The female warrior stopped before her and raised her scimitar for a killing blow.

Time seemed to slow as Sylviane’s life flashed before her eyes. Her memories replayed that moment when she met a teenage Robert and Mari in vivid detail, when her eight-year-old self pulled the two kneeling squires up before grinning at them. Finally, she would have friends who weren’t her brothers. They would be her companions and not merely servants.

At that moment, a steel weight with four bladed hooks flew from behind Sylviane’s would-be-killer and snagged onto a spaulder. The trailing cord pulled taut, which forcibly turned the woman around — just in time for the Cataliyan to watch as Elspeth plunged a dagger into her face.

The petite girl breathed hard with blood splattered across her body. The Summerborn were known for strength that exceeded their size. But even then, it was amazing that despite a deep, bloody cut, her right arm could still deal the killing blow.

“Robert!” Sylviane wasted no time as she swung back to the window sill.

However, Sir Robert was no longer in any state to respond. The Princess watched as he fell off the ledge and through the air. Before Sylviane could dash towards him, his body struck the ground, just a few paces away from Mari, and rolled over. His eyes were still and unmoving as the soldiers who still clashed in the streets strode over him.

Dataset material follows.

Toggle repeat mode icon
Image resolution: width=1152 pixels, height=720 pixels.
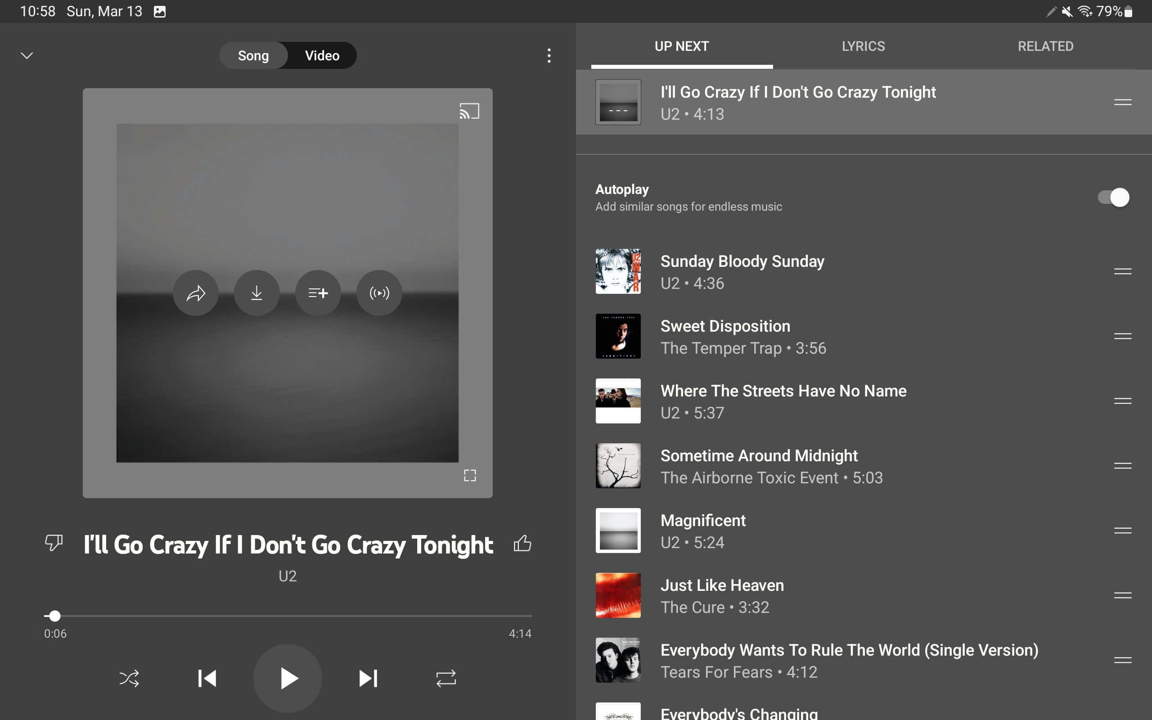[x=446, y=678]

“COME ON!” Elspeth pulled the Princess’ good arm. “You’re in no state to fight now!”

Sylviane was almost catatonic as her last remaining armiger dragged her off the battlefield. Tears streamed down both of her cheeks as her eyes stayed glued to the street where her two oldest friends had fallen. They died fulfilling the oath that they had pledged on the day they met:

With every breath, through every action, I swear to serve you loyally, to protect you even at the cost of my life.